К тому моменту я уже пришел к выводу, что Билли Скривенс – самый чудовищный человек, которого я встретил в жизни, но, стоя на сцене, я осознал, что принимаю участие в самом вульгарном и пошлом событии, какое только можно вообразить. Наверное, это самая низкая точка падения в истории западной цивилизации, или вторая после того как Элтон Джон спел наспех переделанную песню «Свеча на ветру» в Вестминстерском аббатстве в присутствии королевской семьи.

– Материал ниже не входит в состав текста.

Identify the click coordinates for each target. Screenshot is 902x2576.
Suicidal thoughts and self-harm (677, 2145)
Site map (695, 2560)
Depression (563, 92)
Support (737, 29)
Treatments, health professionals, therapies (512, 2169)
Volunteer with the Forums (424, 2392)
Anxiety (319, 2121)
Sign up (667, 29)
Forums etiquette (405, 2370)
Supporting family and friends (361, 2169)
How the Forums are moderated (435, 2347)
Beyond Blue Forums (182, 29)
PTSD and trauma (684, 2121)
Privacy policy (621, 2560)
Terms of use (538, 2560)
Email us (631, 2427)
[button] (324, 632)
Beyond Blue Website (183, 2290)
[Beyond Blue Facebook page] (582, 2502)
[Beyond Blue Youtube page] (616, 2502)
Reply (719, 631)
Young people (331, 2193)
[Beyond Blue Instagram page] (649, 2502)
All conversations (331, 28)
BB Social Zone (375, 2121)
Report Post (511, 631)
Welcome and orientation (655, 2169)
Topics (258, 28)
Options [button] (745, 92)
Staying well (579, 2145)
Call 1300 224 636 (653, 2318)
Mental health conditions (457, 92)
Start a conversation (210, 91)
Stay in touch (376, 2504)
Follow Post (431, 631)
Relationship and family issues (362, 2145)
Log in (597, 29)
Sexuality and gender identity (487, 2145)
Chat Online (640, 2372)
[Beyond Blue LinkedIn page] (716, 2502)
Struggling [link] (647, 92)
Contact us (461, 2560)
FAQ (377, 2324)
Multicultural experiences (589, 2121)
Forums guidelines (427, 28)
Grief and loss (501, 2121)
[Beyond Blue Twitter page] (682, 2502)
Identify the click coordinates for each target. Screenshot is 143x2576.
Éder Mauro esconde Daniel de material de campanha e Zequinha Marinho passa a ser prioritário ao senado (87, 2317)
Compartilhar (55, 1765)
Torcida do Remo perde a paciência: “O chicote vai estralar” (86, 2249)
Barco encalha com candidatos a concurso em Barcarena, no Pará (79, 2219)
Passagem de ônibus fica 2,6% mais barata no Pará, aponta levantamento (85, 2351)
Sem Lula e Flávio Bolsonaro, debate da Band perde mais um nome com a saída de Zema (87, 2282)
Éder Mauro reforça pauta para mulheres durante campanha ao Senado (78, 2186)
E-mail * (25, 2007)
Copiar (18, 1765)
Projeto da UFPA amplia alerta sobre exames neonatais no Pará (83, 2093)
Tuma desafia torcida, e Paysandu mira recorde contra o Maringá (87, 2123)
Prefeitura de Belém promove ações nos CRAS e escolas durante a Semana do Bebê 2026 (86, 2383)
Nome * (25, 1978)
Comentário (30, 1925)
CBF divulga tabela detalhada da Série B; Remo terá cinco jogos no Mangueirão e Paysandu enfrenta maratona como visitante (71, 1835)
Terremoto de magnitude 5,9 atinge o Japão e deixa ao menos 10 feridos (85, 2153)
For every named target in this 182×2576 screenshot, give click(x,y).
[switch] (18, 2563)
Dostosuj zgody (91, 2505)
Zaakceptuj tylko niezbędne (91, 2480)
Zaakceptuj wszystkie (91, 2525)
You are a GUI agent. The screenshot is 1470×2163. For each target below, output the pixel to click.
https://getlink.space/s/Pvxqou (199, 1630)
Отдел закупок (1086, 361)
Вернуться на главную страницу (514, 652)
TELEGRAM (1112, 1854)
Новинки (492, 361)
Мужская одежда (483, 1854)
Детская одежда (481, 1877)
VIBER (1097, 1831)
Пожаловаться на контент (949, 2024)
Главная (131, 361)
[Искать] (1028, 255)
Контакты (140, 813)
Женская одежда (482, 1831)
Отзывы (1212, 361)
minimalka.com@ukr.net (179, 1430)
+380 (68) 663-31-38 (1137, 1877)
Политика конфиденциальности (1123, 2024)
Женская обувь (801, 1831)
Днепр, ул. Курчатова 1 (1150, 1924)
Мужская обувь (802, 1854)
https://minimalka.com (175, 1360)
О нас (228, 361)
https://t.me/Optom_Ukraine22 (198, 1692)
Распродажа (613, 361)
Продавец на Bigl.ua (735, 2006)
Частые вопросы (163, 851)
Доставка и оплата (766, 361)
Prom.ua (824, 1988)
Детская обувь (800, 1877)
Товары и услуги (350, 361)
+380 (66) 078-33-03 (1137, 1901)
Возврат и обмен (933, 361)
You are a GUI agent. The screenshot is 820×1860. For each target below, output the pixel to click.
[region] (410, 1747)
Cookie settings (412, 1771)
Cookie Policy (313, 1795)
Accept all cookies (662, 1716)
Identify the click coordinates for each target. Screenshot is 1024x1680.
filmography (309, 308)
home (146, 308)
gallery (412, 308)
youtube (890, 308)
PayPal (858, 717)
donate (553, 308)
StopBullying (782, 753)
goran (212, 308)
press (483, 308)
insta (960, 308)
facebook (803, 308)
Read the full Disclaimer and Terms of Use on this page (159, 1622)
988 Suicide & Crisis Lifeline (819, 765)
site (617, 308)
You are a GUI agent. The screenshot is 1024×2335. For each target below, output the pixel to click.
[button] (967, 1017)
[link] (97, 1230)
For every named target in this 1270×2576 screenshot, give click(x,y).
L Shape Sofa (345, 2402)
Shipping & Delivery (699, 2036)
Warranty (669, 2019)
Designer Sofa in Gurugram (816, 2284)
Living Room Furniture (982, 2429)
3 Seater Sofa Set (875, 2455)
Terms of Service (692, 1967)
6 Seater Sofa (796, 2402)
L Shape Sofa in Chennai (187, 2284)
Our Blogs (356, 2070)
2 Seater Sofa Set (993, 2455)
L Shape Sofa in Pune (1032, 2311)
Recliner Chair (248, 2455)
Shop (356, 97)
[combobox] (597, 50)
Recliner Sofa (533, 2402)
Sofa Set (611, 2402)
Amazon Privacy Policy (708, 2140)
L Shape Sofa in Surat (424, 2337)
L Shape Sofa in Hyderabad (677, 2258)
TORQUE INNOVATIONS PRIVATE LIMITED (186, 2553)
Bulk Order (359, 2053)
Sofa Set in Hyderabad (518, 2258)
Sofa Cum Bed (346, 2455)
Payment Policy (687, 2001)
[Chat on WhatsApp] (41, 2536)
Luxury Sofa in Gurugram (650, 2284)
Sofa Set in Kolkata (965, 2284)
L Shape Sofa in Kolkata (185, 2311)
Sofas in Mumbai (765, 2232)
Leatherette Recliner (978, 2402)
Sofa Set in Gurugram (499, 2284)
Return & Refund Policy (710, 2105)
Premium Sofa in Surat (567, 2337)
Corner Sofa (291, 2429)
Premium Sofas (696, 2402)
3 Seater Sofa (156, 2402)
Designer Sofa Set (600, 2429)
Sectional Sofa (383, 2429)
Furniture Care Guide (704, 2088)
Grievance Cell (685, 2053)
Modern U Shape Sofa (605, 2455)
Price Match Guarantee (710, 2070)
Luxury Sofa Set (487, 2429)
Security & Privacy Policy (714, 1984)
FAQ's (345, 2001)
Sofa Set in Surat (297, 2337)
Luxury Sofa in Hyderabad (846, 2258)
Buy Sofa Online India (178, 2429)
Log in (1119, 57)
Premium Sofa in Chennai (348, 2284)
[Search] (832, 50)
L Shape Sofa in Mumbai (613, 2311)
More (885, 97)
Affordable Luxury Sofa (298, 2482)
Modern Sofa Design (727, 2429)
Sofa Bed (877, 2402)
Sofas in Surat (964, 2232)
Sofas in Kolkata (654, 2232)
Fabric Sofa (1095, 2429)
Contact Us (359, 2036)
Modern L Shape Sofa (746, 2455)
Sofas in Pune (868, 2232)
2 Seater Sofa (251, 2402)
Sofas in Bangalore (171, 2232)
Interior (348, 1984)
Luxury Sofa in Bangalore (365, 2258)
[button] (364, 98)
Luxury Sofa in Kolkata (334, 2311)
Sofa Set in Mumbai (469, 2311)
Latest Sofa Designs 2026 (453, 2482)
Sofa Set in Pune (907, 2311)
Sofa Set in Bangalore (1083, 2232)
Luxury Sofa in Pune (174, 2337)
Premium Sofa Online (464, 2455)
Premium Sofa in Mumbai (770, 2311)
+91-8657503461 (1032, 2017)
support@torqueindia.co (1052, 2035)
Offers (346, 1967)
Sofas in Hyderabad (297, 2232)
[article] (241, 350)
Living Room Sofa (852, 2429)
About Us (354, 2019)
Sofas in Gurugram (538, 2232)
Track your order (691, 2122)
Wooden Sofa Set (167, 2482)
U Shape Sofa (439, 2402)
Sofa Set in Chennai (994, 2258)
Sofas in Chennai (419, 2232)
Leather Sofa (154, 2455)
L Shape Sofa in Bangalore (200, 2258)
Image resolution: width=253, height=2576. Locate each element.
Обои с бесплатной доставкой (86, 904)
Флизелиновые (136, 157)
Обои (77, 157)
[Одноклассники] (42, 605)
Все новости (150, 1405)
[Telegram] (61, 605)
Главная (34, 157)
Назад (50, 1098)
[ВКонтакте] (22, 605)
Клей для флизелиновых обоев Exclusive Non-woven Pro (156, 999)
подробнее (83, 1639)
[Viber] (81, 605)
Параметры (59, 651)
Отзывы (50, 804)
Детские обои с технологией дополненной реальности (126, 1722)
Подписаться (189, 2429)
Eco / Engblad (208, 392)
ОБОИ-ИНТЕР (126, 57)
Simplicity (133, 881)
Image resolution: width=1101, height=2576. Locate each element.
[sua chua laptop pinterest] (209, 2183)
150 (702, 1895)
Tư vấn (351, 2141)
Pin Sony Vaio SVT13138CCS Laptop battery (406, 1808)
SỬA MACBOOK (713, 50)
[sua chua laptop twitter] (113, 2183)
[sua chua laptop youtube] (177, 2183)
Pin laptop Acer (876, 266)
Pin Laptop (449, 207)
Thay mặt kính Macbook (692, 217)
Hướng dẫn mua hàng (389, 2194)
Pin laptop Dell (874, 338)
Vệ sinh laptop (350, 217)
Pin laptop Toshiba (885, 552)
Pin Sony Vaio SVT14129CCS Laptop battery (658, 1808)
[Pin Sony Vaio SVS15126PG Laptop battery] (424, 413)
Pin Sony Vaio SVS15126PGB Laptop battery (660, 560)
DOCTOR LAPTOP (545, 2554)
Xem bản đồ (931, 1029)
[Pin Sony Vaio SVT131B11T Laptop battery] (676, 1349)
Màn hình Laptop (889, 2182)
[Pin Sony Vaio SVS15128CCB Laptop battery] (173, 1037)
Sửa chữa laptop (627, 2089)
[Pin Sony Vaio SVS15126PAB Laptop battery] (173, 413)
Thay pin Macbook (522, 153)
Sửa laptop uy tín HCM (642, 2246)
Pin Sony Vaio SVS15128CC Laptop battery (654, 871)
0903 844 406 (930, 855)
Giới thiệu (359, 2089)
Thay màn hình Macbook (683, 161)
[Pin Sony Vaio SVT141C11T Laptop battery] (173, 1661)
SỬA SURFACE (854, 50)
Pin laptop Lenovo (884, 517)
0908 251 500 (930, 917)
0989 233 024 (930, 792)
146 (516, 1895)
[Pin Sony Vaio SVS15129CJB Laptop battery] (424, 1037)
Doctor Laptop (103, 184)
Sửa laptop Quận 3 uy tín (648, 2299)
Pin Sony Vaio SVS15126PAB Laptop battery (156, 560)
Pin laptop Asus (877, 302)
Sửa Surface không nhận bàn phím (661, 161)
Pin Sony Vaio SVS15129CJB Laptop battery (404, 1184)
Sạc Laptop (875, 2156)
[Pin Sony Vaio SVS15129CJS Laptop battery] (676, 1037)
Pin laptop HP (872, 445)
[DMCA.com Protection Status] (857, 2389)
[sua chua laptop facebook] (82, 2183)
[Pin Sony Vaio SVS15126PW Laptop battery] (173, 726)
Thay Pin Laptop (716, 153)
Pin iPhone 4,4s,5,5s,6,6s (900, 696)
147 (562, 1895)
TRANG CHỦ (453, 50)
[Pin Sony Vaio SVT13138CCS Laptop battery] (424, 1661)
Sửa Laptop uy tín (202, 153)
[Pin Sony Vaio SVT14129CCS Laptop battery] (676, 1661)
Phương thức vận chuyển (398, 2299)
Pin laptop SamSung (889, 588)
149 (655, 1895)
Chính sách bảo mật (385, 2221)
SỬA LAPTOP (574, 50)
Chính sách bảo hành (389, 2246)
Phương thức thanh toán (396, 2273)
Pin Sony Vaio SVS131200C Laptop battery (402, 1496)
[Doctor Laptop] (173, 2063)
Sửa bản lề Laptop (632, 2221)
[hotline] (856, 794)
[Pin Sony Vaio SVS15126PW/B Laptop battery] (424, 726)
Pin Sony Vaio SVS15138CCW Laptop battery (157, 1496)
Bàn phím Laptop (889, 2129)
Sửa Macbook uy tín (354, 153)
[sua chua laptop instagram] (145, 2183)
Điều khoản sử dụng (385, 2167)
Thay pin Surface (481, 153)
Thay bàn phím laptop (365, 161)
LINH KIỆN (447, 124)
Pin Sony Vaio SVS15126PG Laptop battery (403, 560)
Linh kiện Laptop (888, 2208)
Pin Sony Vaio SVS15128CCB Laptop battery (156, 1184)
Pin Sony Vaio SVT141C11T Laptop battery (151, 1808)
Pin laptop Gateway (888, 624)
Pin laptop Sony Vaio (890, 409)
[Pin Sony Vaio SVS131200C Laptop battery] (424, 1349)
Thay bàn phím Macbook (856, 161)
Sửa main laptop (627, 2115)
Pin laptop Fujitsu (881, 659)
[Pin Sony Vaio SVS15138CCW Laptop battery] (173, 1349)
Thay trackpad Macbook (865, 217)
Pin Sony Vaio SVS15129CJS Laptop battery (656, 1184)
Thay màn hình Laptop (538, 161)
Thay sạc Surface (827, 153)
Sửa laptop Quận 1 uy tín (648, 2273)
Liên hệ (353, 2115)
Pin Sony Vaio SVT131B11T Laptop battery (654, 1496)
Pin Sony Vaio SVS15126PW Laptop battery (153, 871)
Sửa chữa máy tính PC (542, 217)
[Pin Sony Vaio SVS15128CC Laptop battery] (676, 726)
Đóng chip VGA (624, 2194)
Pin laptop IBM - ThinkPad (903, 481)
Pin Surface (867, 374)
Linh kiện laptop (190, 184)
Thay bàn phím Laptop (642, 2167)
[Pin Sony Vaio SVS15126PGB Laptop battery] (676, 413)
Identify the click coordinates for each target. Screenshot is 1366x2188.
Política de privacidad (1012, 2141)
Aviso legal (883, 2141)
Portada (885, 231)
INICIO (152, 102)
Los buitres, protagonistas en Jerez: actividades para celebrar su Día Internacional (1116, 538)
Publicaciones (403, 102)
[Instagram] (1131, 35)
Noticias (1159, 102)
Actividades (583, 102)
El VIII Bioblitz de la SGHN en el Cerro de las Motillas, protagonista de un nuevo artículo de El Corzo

Сдерживая слезы (ведь он фактически пережил свою смерть), Билли снова стал благодарить нас, лохов, вышедших на сцену воздать ему должное:
– Ведь это не просто группа самых замечательных и талантливых людей планеты, – сказал он, – это еще и мои самые дорогие и близкие друзья. – Он выдержал драматичную паузу. – Каждый из них – без исключения!
Послышались жидкие подхалимские хлопки, а я подумал, что чувствуют сейчас мои настоящие друзья, и содрогнулся от гадкой неискренности его слов. В тот миг во мне будто что-то лопнуло, хотя, может, и не лопнуло, а наоборот – соединилось, зажило, починилось.
– Только не я! – объявил я, обнаглев от слишком крепкого пива. – Я тебе не друг! Ты сказал, что рад опять меня видеть, но до сегодняшнего вечера мы с тобой ни разу в жизни не беседовали.
Билли на миг удивился, что его прервали, но глаза его сверкнули. Похоже, он наслаждался перспективой словесной дуэли в прямом эфире.
– Знаменитости не беседуют, Джимми. Они просто встречаются и говорят: «Ну хватит обо мне. Так что же ты думаешь о моем концерте?»
Зал душевно засмеялся. Кое-кто, вероятно, даже решил, что мое вмешательство предусмотрено сценарием. И даже если невольно я помог ему набрать очки, теперь меня уже было не остановить.
– Факт, только я не знаменитость, видишь ли. Я наврал, что знал тебя перед смертью, а потом наврал, что я юморист. Я написал статьи о себе, придумал свою карьеру, подделал весь образ жизни знаменитости, потому что хотел прославиться.
Послышались редкие нервные смешки. Даже Билли не нашелся, как бы сострить, и впервые я увидел, что ему не хватает слов. В его глазах появилось почти умоляющее выражение: «Зачем ты так, Джимми?» На экране телесуфлера в сумасшедшем темпе мелькали строки – режиссер искал этот эпизод в сценарии. В концертном зале стояла оглушающая тишина, лишь из наушников телеоператора доносились искаженные дикие вопли. Я не решился затягивать паузу.
– Собственно, до сегодняшнего вечера я ни разу не исполнил ни одной шутки на людях. Так что я не твой друг, Билли. А если кому интересно, то мои друзья – это Нэнси, Дэйв, Крис, Норман и Панда и все остальные в Сифорде, – сказал я, думая, что пора бы и остановиться, а то это прямо как концерт по заявкам в утренней передаче на Радио-2. – И если ты смотришь, Нэнси, не волнуйся, все будет хорошо.